ジョミニはネイの参謀、最終的には参謀長として2回支えた。
その概要を少し調べてみた。
1)1回目は1805年8月頃から1809年10月まで。
参加前に著作として”大軍事作戦論”の初めの2巻を出版しており、
ネイは高く評価していたとの事。
ウルム戦役からフリートランド戦役までと、スペイン戦役に従軍。
この間にレジオンドヌール勲章(騎士)、男爵を授与されている。
傭兵とはいえ大佐待遇なので、勲章と爵位の年金も合わせて
推定年収は5200万円。
参謀長を辞任した理由は、ネイが不在の間に第6軍団司令官代理に
なったマルション少将がタマメスの戦いでスペイン軍に惨敗した事が
原因らしい。

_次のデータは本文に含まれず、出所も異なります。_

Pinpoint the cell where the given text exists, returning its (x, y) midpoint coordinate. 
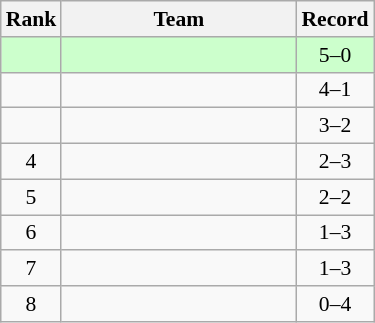
5–0 (334, 55)
7 (32, 269)
8 (32, 304)
5 (32, 197)
4–1 (334, 90)
3–2 (334, 126)
Record (334, 19)
6 (32, 233)
2–2 (334, 197)
2–3 (334, 162)
Rank (32, 19)
0–4 (334, 304)
4 (32, 162)
Team (178, 19)
Extract the [x, y] coordinate from the center of the cell holding the provided text.  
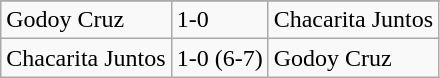
1-0 (6-7) [220, 58]
1-0 [220, 20]
Detect which cell encompasses the target text, then output its [X, Y] center coordinate. 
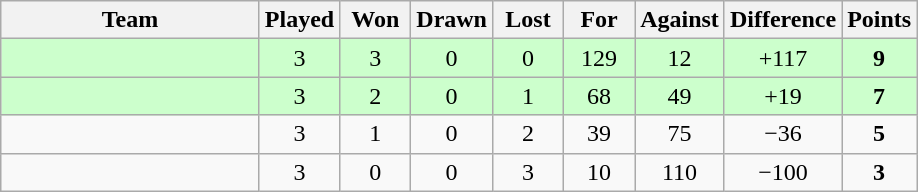
Lost [528, 20]
Played [299, 20]
129 [600, 58]
39 [600, 134]
−36 [782, 134]
Difference [782, 20]
12 [680, 58]
110 [680, 172]
Against [680, 20]
Team [130, 20]
Won [376, 20]
5 [880, 134]
10 [600, 172]
+19 [782, 96]
−100 [782, 172]
49 [680, 96]
For [600, 20]
9 [880, 58]
+117 [782, 58]
Points [880, 20]
75 [680, 134]
Drawn [452, 20]
68 [600, 96]
7 [880, 96]
Output the [x, y] coordinate of the center of the cell containing the given text.  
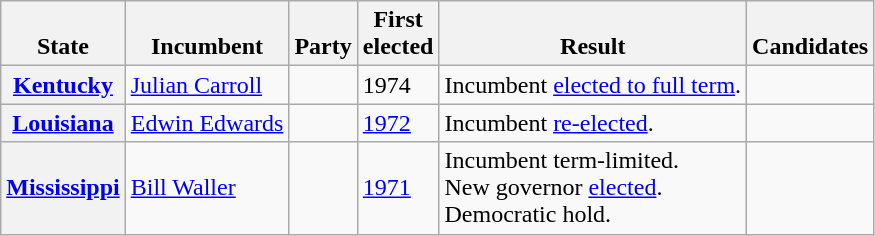
Louisiana [63, 123]
Julian Carroll [207, 85]
Candidates [810, 34]
Result [593, 34]
Incumbent re-elected. [593, 123]
Bill Waller [207, 188]
Kentucky [63, 85]
State [63, 34]
1971 [398, 188]
Incumbent [207, 34]
1974 [398, 85]
Incumbent elected to full term. [593, 85]
Firstelected [398, 34]
Edwin Edwards [207, 123]
1972 [398, 123]
Mississippi [63, 188]
Incumbent term-limited. New governor elected. Democratic hold. [593, 188]
Party [323, 34]
Capture the cell that displays the provided text and extract its (x, y) central coordinate. 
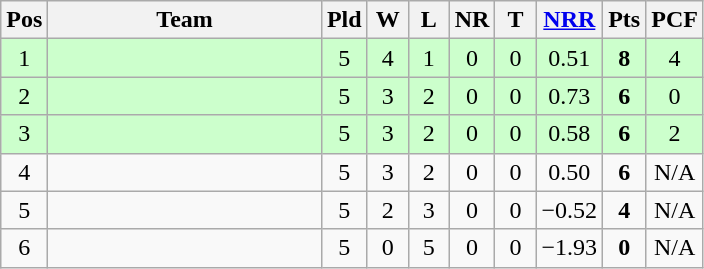
Pos (24, 20)
W (388, 20)
−0.52 (570, 210)
Pts (624, 20)
8 (624, 58)
T (516, 20)
0.73 (570, 96)
0.58 (570, 134)
NR (472, 20)
Pld (344, 20)
0.51 (570, 58)
L (428, 20)
−1.93 (570, 248)
Team (185, 20)
0.50 (570, 172)
NRR (570, 20)
PCF (675, 20)
Extract the [x, y] coordinate from the center of the cell holding the provided text.  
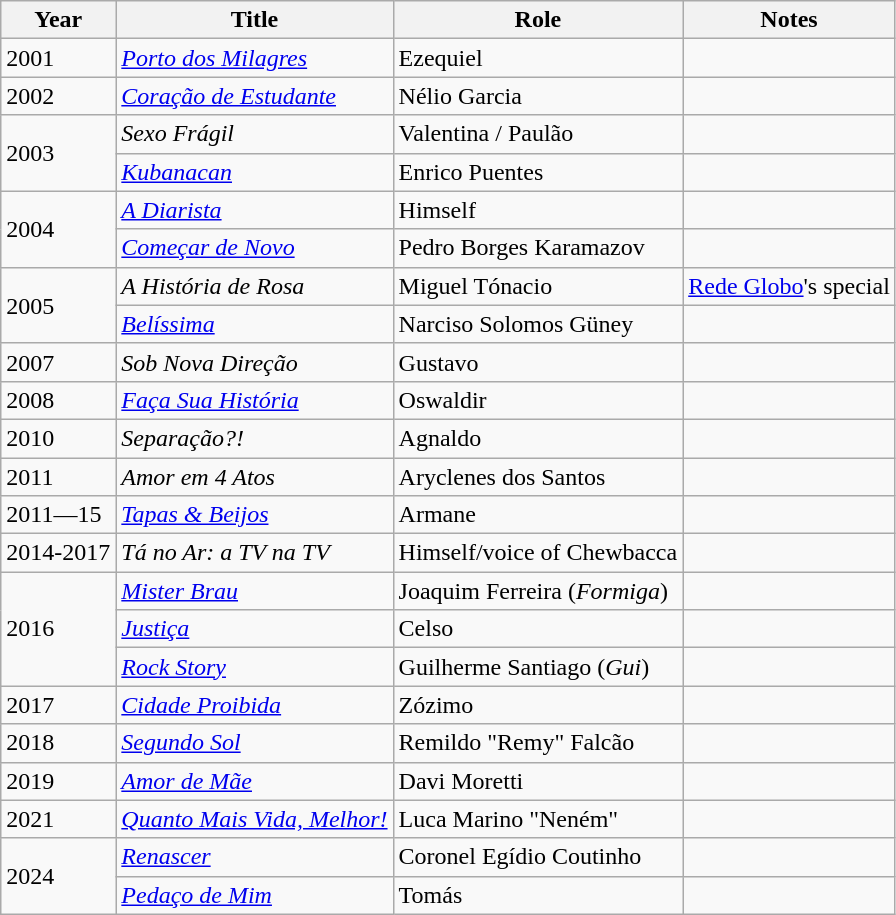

参謀長として補佐していたのに何事かとネイに責められ
たが、ジョミニには言い分があつたようで口論になり、結局ジョミニが
辞任した。
2)2回目は1813年5月。
ナポレオンの命令でネイの参謀長になったジョミニは、バウツェンの戦いに
従軍した。この時の貢献でネイが少将への昇進(1810年に准将になってた)を
推薦したが、ナポレオンの参謀長ベルティエ元帥(*)に拒否された。
更にベルティエは逮捕命令まで出したようで、嫌気がさしたジョミニは、1810年
にもオファーを受けたロシア皇帝の下に去った。
(*)ベルティエはジョミニを相当嫌っていたようである。
3)1815年にはロシア皇帝の参謀の立場でありながら、ネイの死刑に反対した。
余りに熱心であったので、ロシア軍での地位を危うくするほどであった。
<個人的感想>
ジョミニがネイに的確な助言をした事が公開されているのは、2回目の
バウツェンの戦いである。1回目は期間が長い割に、見かけない。
スイス人の傭兵である点がマイナスになっているので、他のフランス人
参謀や指揮官から余り良く思われていないのかも。ネイの個人的助言者
という位置付けなら、不在の時に助言が採用されずにタマメスの戦いで
フランス軍が負けた事は理解できる。